Work request A:
Answer these questions from the text on PowerShell's -Filter and -Include parameters, one line each:
(i) Which wildcard characters does the -Filter pattern language support?
(ii) How many wildcard patterns can be passed to -Filter?
(iii) Without -Recurse, what must the -Path value end in for -Include to work?
Work request B: Carry on the text about PowerShell's -Filter and -Include parameters, starting after its final sentence.

Use -Include rather than -Filter, which makes the wildcard pattern work as intended:
Get-ChildItem -Path C:\Users\User\Downloads -Recurse -Include *.txt.*
Note: This matches files that have .txt. anywhere in the filename, including foo.txt.csv or "triple extensions" files such as foo.txt.txt.txt.
*.txt.txt would yield only filenames that end in .txt.txt, which would still include triple-or-more .txt-extension filenames.
Note that *.txt.txt would work with -Filter too.
While the -Filter parameter has one major advantage - it makes the underlying filesystem provider perform filtering at the source which makes it much faster - it has limitations and pitfalls:
The wildcard pattern language is more limited than PowerShell's own, with legacy quirks - see this excellent answer for background information.
- In essence, only
* and ? are supported (not also character set/range expressions such as [0-9]), and .* or just . at the end of a pattern match the empty string too (which is what you experienced).
- In Windows PowerShell (no longer a problem in PowerShell [Core] 6+), matching is unexpectedly also performed against the normally hidden short (8.3) filenames, which means that something like
*.xls unexpectedly behaves like *.xls* and also matches .xlsx files, for instance.
You can only pass a single wildcard pattern to -Filter, whereas -Include supports multiple.
On a side note, -Include and -Exclude have their quirks too. Here, -Include works as intended due to -Recurse; without -Recurse, you'd have to make your -Path value end in \* to make it work - see GitHub issue #3304.

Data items
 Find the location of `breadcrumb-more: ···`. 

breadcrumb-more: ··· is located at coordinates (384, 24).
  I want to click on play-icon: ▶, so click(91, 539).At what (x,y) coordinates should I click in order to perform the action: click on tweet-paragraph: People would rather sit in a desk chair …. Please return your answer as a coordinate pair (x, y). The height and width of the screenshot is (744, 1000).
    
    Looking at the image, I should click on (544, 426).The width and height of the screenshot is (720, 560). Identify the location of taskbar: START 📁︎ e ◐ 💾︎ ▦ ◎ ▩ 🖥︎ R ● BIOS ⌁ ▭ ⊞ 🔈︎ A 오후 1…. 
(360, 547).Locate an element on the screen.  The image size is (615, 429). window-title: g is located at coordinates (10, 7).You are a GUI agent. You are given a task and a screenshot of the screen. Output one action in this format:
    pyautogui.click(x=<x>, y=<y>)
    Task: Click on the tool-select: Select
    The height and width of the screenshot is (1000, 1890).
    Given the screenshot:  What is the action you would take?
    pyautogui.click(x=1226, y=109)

Final answer A:
(i) Only * and ?
(ii) A single wildcard pattern
(iii) \*

Final answer B:
Alternatively, if you need only a single wildcard pattern, you can get away with directly appending that pattern to the path - C:\Users\User\Downloads\*.txt.* - as demonstrated in Matt's helpful answer.
However, the caveat is that with -Recurse this only works as intended in PSv3 or above;
PSv2, by contrast, applies the pattern only to the immediate children (which was arguably the more sensible behavior).
On a related but distinct note, TessellatingHeckler has discovered an oddity when specifying literal paths that end in . chars. (present since at least PSv2 and still as of PSv5.1):
PS> Get-Item -LiteralPath c:\windows\system32\cmd.exe... | Format-List Name, Extension
Name : cmd.exe...
Extension : .exe
Note how (a) cmd.exe was still matched, despite the extraneous trailing . chars., and (b) the .Name property reflects those . chars. - even though neither .Extension nor .FullName do.
The issue has been reported here, but since the the cause is the legacy-bound behavior of the underlying GetFileAttributes native Windows API function, this issue will not be resolved in PowerShell.